What I really want to talk about is the language, because this book is absolutely beautiful.  (I cried during the siege of Leningrad, and although almost anything sets me off lately, it's been a while since the waterworks were caused by a book.)  I talked last week about what structures of language make a story's tone identifiable as a fairy tale, and I want to dive into that today because this whole book is written in that style.

There are quite a few things that crop up in this story.  First, let's talk about repetition.  So many times in Deathless, things will happen three times, changing only a little bit between happenings.  Marya watches a bird fall out of a tree, turn into a man, and then knock on the door to marry one of her sisters.  A second and third bird then come to marry her other two sisters and the passage is repeated almost verbatim each time.  Through very subtle differences (the type of bird, what the guy is wearing, how her sisters kiss him, and what kind of hat he buys her) we see the passage of time as Russia changes and the idea of what a proper husband looks like changes.  It also makes it feel like a story that could be remembered and repeated, something that could stick around through an oral tradition.  Even though the passage is a couple pages long with plenty of description each time a bird shows up, by the third go around you know the beats.  It's like the counting songs I sing to my baby. 

It gives the story a sense of inevitability.  The next round is going to happen almost exactly as it did last time.  Or as Ivan says late in the book after he's told Marya two thirds of a story, "Of course you know what I will say next, Marousha.

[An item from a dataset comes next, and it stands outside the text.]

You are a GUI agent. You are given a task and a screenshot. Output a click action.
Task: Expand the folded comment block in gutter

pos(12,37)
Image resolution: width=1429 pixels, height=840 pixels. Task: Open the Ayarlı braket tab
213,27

You know this is a story, and you know how stories transpire."  Which is a common thing in fairy tales.  You pretty much know what will happen.  The secrets aren't well kept.  Since this whole book was a prolonged fairy tale, we get a lot of that.  Long before they happen, we know Koschei will come for her and then Ivan will come for her, we know she'll go with them, and we know she'll be in Leningrad for the siege.  In fact, you know all the historical beats this will hit if you paid attention in World History in tenth grade.   

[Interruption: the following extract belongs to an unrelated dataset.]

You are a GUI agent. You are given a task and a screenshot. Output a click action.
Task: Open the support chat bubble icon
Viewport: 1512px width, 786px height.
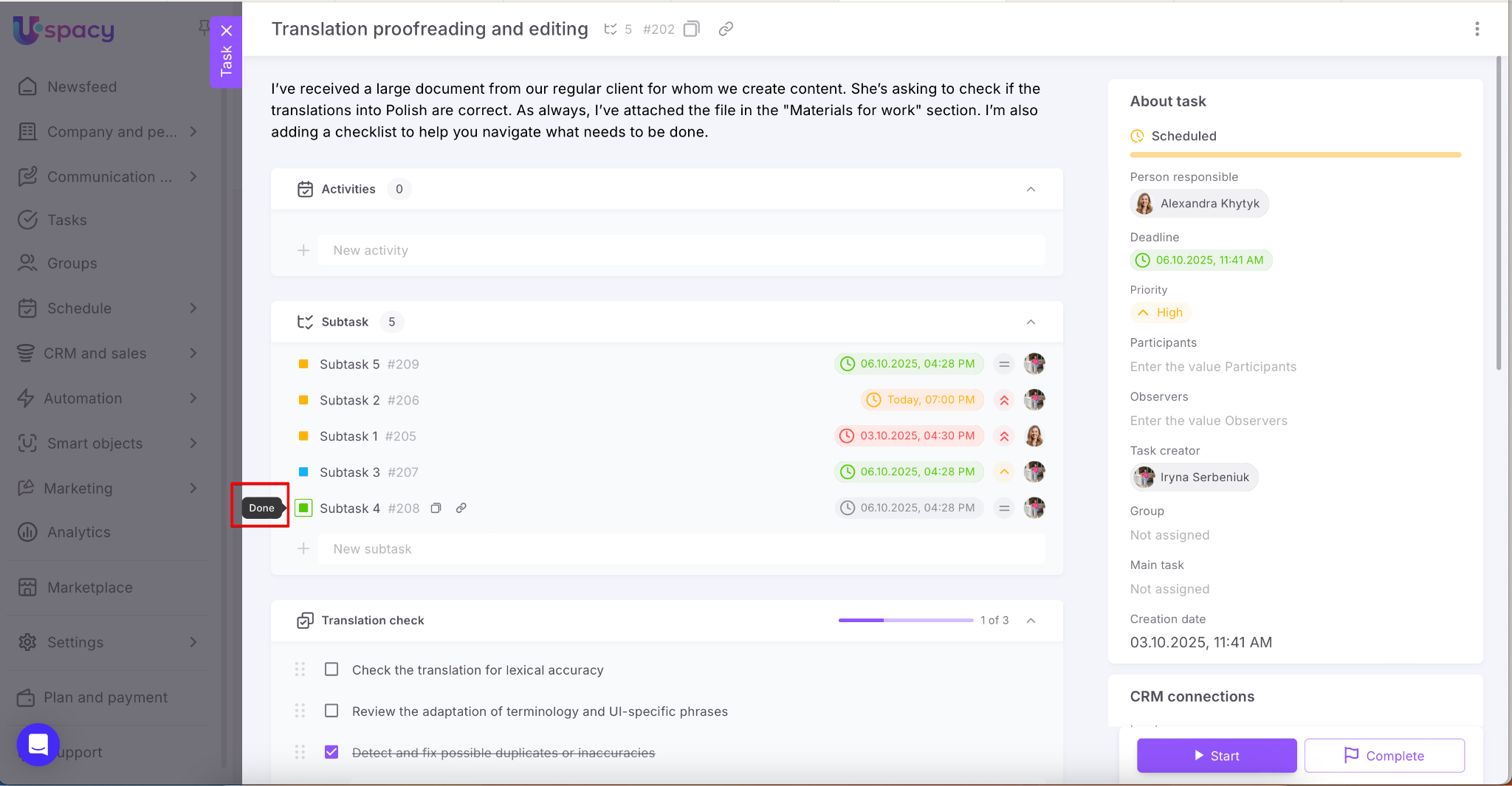38,745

This sense of inevitability makes it so that cause and effect are treated differently than they are in other narratives.  Marya is destined to go with Ivan, and even though she doesn't really want to, she does anyway, because she knows she's going to.  This weird kind of internal logic comes out in most fairy tales.  Hansel and Gretel find a house made of candy so (of course) they decide to eat it.  The shepherd's daughter tells the lindworm that she'll take off a layer of her clothes if he takes off a layer of his skin so (of course) he takes off a layer of his skin.  The other half of this is that magic happens and no one bats an eye. Hansel and Gretel find a house that is (of course) made of candy.  The king tells the shepherd's daughter that she'll marry his lindworm son, and she's like, "of course your son's a lindworm."  Fairy tales abide by their own internal logic that doesn't match so well with reality.

So, weirdly, despite the wonky cause and effect, the flat characters, the deus ex machinae, and the dropped plot points that pervade fairy tales, these stories convey a sense of "this happened and it happened like this and don't question it because it's not worth it."  It's counterintuitive.  If I was going to convince someone that something happened, I'd want everything to make sense and feel real.  But true stories don't always make sense, so this ends up working.

Going back to the backstory fairy tales of last week, it makes sense that they worked so well because they said, "This is what happened," and because they brought us to a conclusion we already knew: how the characters reacted in the present.